Starting a business doesn’t only require vision, strategy, and consistency. It also requires a minimum legal structure to protect the business, its partners, and its finances. However, in practice, most entrepreneurs overlook legal aspects that seem “small” but can turn into major losses, lawsuits, internal conflicts, or even the closure of the company.
Below, we explain the four most common legal mistakes and how to avoid them before they become a costly problem.
Many entrepreneurs launch a project relying on verbal agreements, WhatsApp messages, or a partner’s “word.”
The result: misunderstandings, disputes, and obligations that cannot be enforced.
Why is this a problem?
There is no way to enforce compliance.
You cannot claim payments, deliveries, or obligations.

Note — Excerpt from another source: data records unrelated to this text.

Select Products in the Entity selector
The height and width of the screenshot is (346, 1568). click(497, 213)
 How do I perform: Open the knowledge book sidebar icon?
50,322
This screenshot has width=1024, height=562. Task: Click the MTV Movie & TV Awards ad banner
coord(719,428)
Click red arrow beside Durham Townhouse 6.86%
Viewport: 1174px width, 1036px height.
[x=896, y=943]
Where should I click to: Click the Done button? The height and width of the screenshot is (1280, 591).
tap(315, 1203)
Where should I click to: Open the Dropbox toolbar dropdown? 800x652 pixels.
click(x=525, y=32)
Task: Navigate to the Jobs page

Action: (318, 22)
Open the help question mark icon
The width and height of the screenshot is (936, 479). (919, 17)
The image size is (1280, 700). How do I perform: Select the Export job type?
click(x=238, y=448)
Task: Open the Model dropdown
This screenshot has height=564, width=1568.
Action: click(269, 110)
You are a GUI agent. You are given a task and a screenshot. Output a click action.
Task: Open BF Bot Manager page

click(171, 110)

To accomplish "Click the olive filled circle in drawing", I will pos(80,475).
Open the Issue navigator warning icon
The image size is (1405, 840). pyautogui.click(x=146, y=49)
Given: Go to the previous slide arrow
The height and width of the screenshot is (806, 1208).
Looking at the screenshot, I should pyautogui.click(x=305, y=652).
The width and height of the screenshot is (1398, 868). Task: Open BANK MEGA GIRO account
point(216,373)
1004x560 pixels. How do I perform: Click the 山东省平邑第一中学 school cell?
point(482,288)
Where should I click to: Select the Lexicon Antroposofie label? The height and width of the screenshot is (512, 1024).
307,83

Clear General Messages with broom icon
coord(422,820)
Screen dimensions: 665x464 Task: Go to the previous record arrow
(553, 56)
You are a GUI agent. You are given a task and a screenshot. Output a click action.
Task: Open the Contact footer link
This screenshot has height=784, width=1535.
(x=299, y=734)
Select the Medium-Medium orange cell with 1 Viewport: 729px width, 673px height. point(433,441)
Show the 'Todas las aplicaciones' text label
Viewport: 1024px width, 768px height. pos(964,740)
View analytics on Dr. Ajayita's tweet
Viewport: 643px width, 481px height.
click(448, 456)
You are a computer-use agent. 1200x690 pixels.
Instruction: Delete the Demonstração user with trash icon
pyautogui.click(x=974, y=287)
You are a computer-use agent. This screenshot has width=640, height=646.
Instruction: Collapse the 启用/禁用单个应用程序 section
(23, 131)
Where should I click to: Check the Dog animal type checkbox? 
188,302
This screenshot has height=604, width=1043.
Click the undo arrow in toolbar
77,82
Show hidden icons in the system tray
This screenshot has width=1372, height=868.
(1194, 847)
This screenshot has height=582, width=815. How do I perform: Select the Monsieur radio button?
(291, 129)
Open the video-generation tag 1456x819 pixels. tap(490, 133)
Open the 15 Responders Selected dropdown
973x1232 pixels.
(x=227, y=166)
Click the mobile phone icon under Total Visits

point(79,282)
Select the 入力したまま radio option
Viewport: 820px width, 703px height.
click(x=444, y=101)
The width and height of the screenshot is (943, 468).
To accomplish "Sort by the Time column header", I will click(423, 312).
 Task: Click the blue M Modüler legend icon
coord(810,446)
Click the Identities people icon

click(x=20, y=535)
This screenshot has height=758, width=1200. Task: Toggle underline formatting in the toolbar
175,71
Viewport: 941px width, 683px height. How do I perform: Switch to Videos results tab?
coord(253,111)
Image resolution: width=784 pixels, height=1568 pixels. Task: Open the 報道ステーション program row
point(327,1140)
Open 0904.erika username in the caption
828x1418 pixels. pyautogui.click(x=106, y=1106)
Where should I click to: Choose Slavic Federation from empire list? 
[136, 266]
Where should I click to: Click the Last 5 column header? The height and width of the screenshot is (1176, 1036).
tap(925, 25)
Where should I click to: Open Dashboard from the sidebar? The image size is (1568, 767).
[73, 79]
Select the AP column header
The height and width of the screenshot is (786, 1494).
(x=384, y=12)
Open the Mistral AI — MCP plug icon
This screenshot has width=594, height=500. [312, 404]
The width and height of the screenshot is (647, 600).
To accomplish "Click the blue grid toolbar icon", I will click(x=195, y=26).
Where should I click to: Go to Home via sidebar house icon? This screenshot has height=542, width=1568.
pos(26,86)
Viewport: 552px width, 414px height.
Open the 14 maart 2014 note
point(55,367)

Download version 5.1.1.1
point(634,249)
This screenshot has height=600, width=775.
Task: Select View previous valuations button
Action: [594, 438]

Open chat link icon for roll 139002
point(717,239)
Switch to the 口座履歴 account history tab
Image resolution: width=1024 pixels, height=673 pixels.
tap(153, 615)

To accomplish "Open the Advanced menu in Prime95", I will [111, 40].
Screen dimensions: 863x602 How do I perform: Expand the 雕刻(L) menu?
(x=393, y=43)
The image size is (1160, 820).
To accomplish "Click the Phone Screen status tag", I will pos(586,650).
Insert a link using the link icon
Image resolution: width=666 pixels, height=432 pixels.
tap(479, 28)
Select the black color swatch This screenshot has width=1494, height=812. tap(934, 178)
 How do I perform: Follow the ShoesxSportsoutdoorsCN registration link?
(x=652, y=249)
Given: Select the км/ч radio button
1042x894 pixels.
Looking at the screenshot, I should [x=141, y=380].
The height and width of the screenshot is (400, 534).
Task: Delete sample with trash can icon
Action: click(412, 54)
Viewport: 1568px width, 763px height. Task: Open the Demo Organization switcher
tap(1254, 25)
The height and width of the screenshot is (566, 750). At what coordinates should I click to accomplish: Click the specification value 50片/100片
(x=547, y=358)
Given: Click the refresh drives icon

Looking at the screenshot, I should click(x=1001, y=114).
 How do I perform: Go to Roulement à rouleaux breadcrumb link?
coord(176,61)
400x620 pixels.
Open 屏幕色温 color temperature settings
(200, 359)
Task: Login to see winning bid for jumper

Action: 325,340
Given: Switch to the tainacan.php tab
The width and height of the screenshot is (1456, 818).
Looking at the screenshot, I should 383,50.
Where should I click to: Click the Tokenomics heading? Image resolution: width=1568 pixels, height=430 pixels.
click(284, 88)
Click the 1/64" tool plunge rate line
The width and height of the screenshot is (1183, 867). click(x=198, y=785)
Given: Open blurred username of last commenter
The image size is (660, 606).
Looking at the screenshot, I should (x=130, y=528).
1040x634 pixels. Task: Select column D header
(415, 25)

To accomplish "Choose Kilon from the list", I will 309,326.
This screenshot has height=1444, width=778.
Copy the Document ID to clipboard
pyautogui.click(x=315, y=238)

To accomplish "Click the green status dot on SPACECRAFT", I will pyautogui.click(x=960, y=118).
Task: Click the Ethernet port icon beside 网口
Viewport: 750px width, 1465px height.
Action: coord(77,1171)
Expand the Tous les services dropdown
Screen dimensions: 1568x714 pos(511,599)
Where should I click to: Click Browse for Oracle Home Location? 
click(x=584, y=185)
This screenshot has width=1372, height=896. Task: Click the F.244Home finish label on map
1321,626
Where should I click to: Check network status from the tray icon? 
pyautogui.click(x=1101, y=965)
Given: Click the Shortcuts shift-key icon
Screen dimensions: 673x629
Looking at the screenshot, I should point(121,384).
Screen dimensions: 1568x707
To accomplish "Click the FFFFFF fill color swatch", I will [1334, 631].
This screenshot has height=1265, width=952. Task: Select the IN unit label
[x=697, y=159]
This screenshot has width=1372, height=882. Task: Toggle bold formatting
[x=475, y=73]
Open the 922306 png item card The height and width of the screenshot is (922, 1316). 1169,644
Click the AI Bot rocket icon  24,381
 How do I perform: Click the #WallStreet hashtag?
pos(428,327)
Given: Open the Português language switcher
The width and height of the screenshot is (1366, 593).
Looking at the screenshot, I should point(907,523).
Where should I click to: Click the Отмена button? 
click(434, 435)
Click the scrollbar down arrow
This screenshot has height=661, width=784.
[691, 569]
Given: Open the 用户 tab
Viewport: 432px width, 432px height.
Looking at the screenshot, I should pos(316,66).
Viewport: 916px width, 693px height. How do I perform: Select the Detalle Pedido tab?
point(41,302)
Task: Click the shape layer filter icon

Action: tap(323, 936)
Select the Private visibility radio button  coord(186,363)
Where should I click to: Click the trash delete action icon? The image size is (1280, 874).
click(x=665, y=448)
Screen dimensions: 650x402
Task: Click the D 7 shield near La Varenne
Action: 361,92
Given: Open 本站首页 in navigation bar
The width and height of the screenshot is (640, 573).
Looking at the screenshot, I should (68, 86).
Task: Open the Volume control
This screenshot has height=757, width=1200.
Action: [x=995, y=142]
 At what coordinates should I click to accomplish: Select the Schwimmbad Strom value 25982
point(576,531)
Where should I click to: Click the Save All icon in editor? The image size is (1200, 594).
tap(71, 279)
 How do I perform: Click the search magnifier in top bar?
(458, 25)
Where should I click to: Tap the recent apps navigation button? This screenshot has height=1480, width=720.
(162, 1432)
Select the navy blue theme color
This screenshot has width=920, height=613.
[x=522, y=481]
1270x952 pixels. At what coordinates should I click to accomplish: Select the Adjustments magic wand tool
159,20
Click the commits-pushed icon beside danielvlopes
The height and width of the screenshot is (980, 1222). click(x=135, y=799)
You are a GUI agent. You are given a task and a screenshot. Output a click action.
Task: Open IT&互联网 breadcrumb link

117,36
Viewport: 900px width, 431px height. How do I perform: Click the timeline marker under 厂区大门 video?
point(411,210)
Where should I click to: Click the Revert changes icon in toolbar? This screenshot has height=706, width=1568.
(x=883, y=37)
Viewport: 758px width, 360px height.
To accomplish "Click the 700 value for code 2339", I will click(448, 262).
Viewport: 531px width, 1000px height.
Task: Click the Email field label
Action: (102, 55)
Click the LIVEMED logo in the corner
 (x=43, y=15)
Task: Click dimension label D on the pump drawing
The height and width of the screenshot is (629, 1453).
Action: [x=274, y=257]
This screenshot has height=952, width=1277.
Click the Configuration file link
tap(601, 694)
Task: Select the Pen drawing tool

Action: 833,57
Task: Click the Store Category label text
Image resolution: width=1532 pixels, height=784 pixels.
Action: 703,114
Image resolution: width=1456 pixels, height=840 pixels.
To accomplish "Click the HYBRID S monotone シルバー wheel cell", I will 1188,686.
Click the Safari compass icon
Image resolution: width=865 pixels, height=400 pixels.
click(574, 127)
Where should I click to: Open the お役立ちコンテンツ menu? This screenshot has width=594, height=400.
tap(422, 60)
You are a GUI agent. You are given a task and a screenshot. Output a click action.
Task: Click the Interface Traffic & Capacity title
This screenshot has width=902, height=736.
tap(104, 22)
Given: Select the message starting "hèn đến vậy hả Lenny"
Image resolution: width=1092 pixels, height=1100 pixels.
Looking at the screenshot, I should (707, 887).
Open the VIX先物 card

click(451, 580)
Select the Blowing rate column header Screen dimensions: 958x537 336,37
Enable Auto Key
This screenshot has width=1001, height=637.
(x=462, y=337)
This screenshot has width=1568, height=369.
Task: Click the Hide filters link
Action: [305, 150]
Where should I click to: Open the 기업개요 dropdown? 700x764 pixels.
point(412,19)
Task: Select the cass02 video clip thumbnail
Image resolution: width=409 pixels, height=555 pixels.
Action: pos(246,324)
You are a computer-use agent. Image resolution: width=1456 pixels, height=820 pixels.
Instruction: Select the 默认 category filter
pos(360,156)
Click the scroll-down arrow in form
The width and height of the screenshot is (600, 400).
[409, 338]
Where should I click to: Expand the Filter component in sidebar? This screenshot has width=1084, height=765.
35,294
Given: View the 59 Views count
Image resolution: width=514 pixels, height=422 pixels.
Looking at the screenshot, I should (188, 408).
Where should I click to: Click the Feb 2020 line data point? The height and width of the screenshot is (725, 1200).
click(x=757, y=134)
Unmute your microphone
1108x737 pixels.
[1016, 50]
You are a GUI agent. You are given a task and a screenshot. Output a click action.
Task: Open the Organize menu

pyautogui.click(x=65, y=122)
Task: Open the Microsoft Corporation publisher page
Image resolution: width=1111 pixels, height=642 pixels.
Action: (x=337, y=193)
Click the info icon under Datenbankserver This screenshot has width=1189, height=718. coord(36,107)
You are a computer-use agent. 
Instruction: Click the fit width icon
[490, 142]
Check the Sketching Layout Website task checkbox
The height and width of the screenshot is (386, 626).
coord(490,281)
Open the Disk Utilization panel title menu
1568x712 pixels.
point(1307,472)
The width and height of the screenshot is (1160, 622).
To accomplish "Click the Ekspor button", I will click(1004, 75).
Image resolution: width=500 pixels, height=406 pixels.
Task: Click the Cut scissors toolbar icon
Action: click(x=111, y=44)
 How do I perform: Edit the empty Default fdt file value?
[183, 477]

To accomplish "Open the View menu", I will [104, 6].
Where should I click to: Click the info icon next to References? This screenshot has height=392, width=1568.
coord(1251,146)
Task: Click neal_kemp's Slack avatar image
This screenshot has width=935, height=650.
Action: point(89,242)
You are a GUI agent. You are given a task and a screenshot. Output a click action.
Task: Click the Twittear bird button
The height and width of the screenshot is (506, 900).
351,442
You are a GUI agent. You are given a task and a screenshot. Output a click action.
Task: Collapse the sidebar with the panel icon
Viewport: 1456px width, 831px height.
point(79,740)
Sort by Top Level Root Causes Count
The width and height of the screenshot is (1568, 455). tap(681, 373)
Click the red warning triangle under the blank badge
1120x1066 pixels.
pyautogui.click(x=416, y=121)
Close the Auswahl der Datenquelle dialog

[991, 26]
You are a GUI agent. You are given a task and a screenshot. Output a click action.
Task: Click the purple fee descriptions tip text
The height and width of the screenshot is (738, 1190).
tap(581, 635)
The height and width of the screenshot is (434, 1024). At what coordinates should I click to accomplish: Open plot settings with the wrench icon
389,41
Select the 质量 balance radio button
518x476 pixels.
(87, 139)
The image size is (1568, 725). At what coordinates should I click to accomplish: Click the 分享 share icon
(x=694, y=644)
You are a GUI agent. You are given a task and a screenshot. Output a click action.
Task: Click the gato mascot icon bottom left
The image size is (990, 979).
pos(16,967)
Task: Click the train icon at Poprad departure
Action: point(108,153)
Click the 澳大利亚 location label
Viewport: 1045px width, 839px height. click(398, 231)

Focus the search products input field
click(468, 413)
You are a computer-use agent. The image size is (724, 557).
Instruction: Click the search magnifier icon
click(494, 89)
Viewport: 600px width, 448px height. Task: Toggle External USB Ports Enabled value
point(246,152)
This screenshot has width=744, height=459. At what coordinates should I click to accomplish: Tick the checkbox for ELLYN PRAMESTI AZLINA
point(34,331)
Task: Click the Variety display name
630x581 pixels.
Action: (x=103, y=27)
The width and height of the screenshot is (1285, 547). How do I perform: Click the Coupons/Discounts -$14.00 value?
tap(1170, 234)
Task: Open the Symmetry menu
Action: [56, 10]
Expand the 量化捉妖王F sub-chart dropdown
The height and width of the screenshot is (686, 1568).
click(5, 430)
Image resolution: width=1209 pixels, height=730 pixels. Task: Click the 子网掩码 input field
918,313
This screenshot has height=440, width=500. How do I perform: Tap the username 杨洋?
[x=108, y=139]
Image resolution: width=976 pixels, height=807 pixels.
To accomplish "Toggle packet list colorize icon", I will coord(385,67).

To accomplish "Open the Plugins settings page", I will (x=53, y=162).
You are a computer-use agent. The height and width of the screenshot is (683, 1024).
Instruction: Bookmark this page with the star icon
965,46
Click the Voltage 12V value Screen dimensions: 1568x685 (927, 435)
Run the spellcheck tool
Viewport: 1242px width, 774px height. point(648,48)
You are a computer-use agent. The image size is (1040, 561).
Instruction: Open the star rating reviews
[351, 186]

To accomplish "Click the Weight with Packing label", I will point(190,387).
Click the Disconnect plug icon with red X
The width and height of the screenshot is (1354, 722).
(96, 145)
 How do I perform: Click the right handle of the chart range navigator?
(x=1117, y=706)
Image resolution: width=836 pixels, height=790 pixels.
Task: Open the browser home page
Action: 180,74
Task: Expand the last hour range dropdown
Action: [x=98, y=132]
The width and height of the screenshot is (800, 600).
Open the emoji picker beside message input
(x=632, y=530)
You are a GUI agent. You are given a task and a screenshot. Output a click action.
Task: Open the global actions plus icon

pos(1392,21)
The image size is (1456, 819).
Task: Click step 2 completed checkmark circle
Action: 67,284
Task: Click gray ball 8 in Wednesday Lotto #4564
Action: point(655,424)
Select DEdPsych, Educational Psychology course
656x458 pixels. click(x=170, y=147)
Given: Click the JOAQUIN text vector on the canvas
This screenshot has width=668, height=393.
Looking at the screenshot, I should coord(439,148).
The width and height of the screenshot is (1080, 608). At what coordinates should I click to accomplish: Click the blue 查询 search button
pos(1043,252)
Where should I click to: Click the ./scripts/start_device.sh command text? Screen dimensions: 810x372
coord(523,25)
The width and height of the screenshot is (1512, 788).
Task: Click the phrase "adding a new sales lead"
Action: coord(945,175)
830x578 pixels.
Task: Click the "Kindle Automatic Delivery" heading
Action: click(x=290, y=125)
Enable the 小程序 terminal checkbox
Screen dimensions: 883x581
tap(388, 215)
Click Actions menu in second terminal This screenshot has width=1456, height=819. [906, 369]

It affects the business relationship and the project’s stability.
How to avoid it:
Formalize everything in writing: contracts, terms, scope of services, fees, and deadlines.
Define what happens if one party breaches the agreement (penalties, interest, dispute resolution mechanisms).
Use clear contracts reviewed by professionals.
The golden rule: if it matters to the business, it must be in writing.
Starting a company with friends, family, or colleagues is common, but doing so without a shareholders’ (or partners’) agreement is one of the most expensive mistakes.
What problems does it cause?
Conflicts over profit distribution.
Disputes over roles, functions, and responsibilities.
Partners wanting to leave without clear rules.
Deadlocks in strategic decision-making.
Investors who lose confidence without formal agreements.
What should a shareholders’ agreement include?
Roles and contributions of each partner.
Ownership percentages and voting rights.
Exit policies (sale of shares, minimum holding periods).
Dispute resolution mechanisms.
Non-compete and confidentiality clauses.
A solid shareholders’ agreement is literally the life insurance of a startup.
“We’ll formalize it later,” “They’re just a freelancer,” “It’s only temporary”…
These phrases are the gateway to labor and financial chaos.
What risks exist?
Labor lawsuits due to lack of contracts or benefits.
Risk of collaborators misusing or taking sensitive information.
Intellectual property issues (who owns the software, artwork, or content created?).
Unjustified payments or administrative disorder.
How to avoid it:
Properly structured employment contracts or service agreements.
Confidentiality, intellectual property, and non-compete clauses.
Clearly defined deliverables, deadlines, and payment terms.
Proper document registration and recordkeeping.
A team without contracts is like a house without foundations.
This mistake may seem minor, but it is one of the most common and costly.
Consequences:
You cannot prove expenses during audits or before tax authorities.
You cannot claim defective services or products.
You are left without legal protection in case of fraud.
The business loses financial control.
What do you always need?
A contract or commercial agreement.
A valid invoice, receipt, or proof of payment.
Transfer records and formal communication.
A payment without legal support is money that can be lost forever.
Most entrepreneurs focus on sales, branding, and operations… but forget the most important thing: protecting the business from the ground up.
Avoiding these four mistakes doesn’t just save you money—it saves you time, conflicts, and headaches.